* _Problems_
- a) Echo the passage of the article on high-class habits from "1. Keep your" through "on that table.", word for word.
- b) Answer these from the article on high-class habits:
(i) If you say you'll be there at 7, at what time does the article say you arrive?
(ii) When telling the nanny to expect a return by 3, at what time does the writer show up?
(iii) Which line attributed to Vivienne Westwood is quoted?

* _Selected excerpt_
────────────────────
If you want to be perceived as high class, start doing these 7 things

Ainura Kalau by Ainura Kalau | November 5, 2025, 1:36 am

Between work, parenting, and weekly date nights, my husband and I end up around people who, by most standards, are “high class.”

Some are old money. Some are new money. Some are simply refined.

Spending time with them taught me that status is less about price tags and more about precision in how you move through the world.

Here are the habits I’ve watched up close and adopted in my own life. They’re simple, learnable, and surprisingly practical when your day is full and your toddler is testing limits with a curious smile.

1. Keep your word, and be on time

Nothing reads as high class like reliability. You say you’ll be there at 7, so you’re there at 6:57.

You promise to send a note, so you send it that night. It sounds basic. It’s rare.

When Matias and I do our weekly date in Itaim, we give the restaurant our real arrival time.

If we’ll be late by even ten minutes, we call and adjust the reservation. It’s a tiny courtesy that signals respect for their schedule and for the next guests waiting on that table.

At home, the same rule applies. If I tell our nanny I’ll be back by 3 to relieve her, I build a cushion and show up at 2:45.

My husband teases me about my timer habit, but it keeps me consistent.

This kind of punctuality is quiet. You don’t announce it. People just feel like life is smoother when you’re around.

2. Edit your appearance to clean, simple, and maintained

High class isn’t about wearing logos. It’s the clean collar, the lint-free knit, the shoes that look cared for.

I keep a capsule wardrobe that leans on structure and neutral color, then I add one accent piece if I feel playful.

It saves time and makes me look put together when Emilia’s oatmeal ends up on my sweater.

I stick to a routine that works even on busy days. Quick blowout on my shoulder-length hair, minimal makeup, lash extensions to save minutes, short red nails that I can maintain at home if needed.

My cost-per-wear brain means I buy fewer things on the expensive side and use them hard.

As Vivienne Westwood said, “Buy less, choose well, make it last.” I love that line because it encourages restraint and responsibility, not mindless consumption.
────────────────────
[Pointing records for text and elements]
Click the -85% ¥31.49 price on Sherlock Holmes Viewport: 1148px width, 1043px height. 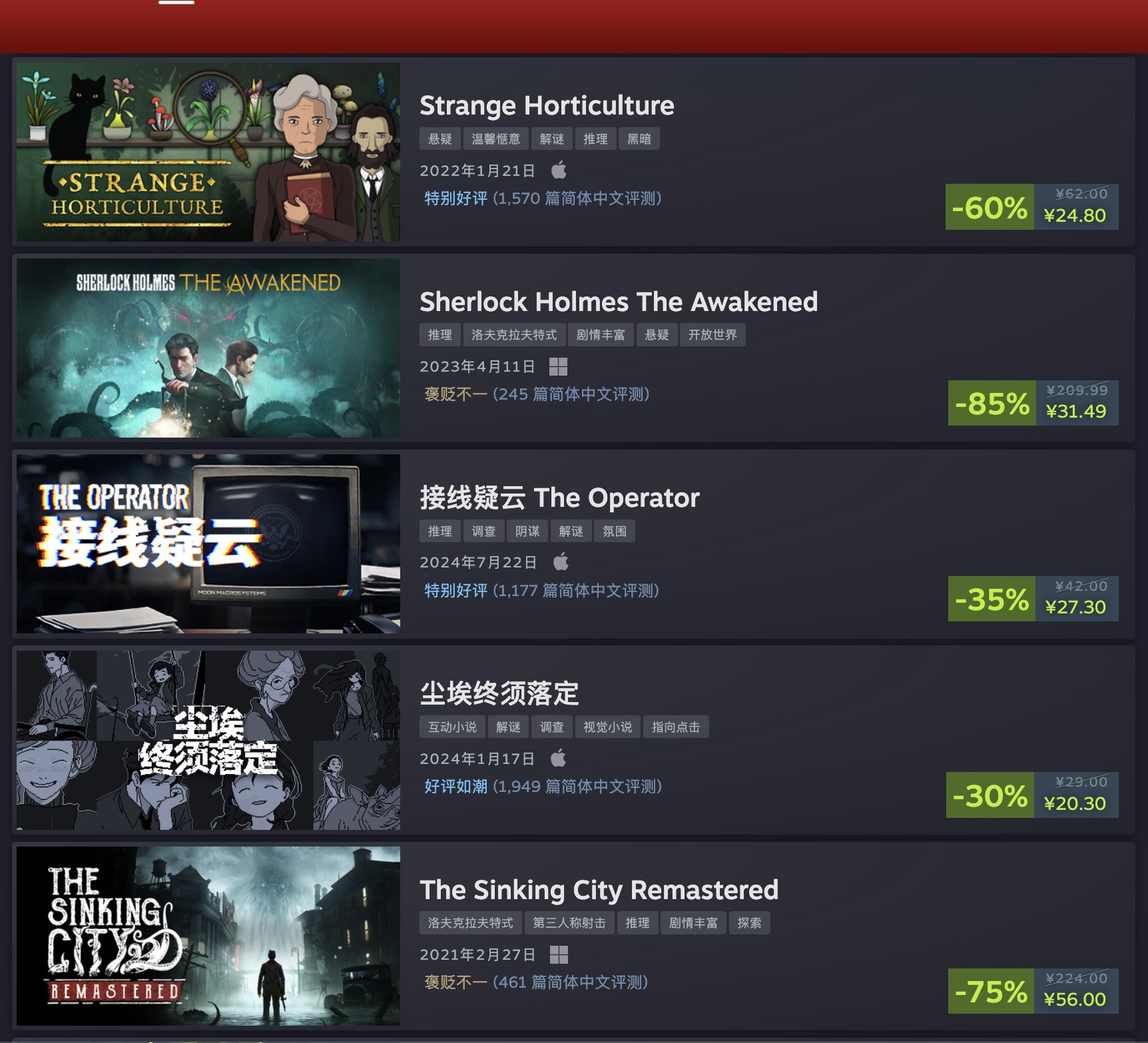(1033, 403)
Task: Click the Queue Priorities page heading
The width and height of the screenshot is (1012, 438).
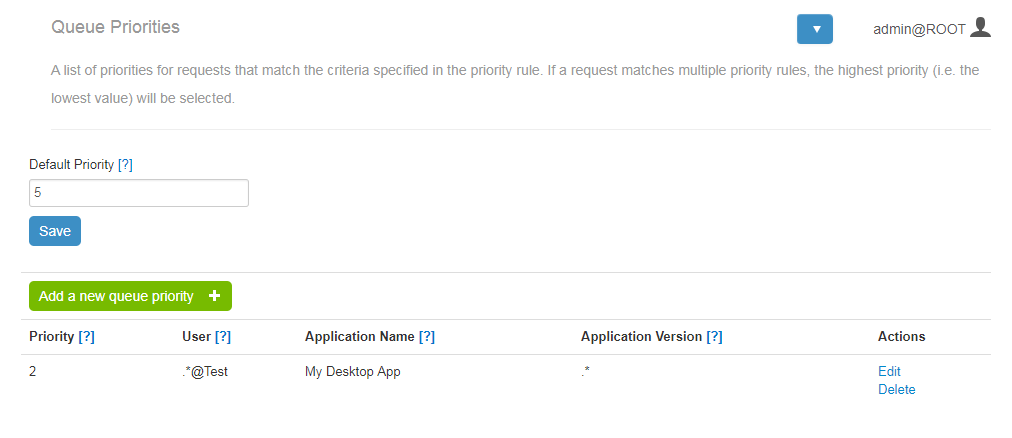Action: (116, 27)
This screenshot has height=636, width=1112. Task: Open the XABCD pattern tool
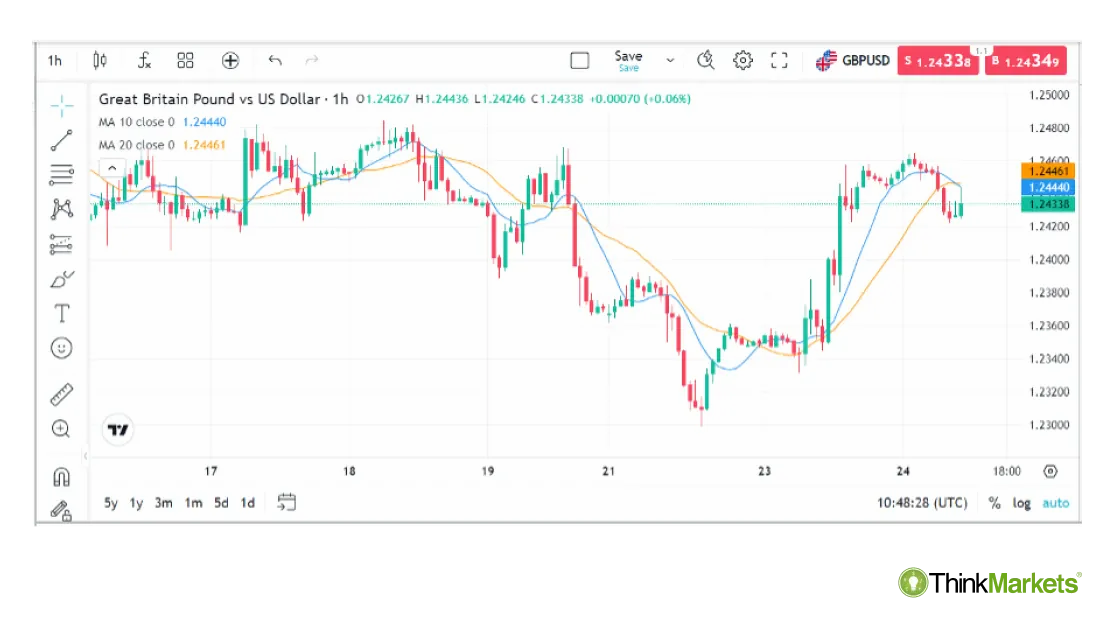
────────────────────
* _Solved problems_
- a)
1. Keep your word, and be on time

Nothing reads as high class like reliability. You say you’ll be there at 7, so you’re there at 6:57.

You promise to send a note, so you send it that night. It sounds basic. It’s rare.

When Matias and I do our weekly date in Itaim, we give the restaurant our real arrival time.

If we’ll be late by even ten minutes, we call and adjust the reservation. It’s a tiny courtesy that signals respect for their schedule and for the next guests waiting on that table.

- b)
(i) 6:57
(ii) 2:45
(iii) "Buy less, choose well, make it last."